• [Exercise details]:
Your task is to copy every line of the records below that contains "height".

• [Records provided]:
********

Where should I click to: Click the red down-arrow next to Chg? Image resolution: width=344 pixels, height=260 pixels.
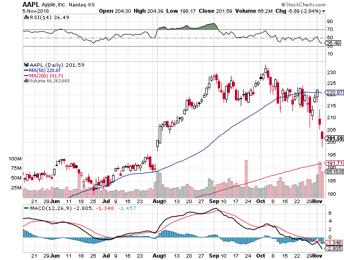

********

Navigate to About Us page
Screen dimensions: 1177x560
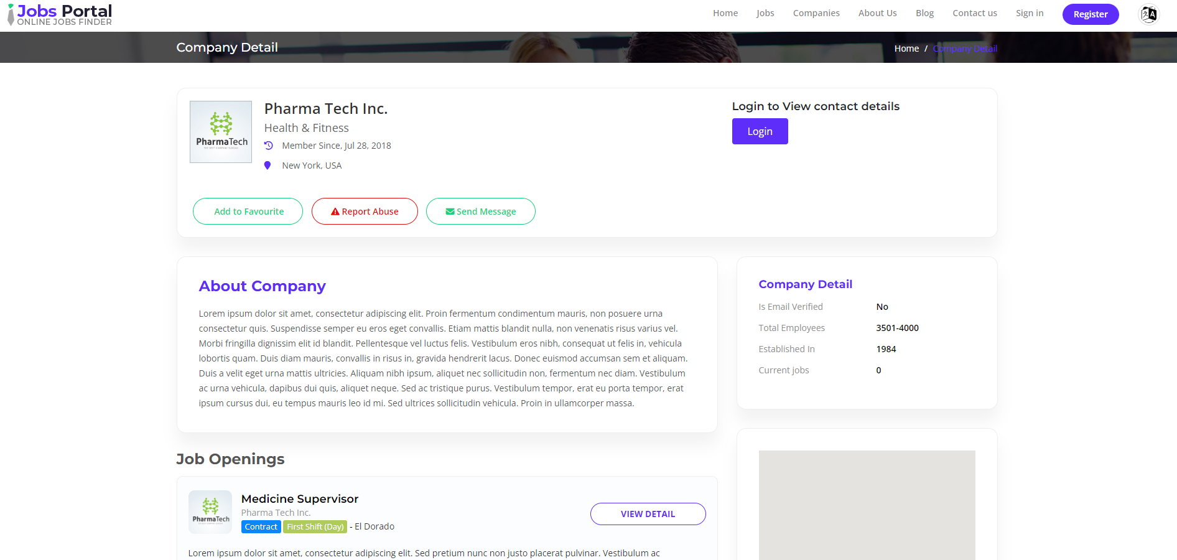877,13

********

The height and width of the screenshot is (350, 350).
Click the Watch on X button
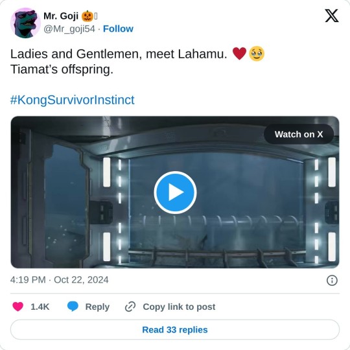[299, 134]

********

• [Reply]:
Where should I click to: Click the red down-arrow next to Chg? Image resolution: width=344 pixels, height=260 pixels.
The height and width of the screenshot is (350, 350).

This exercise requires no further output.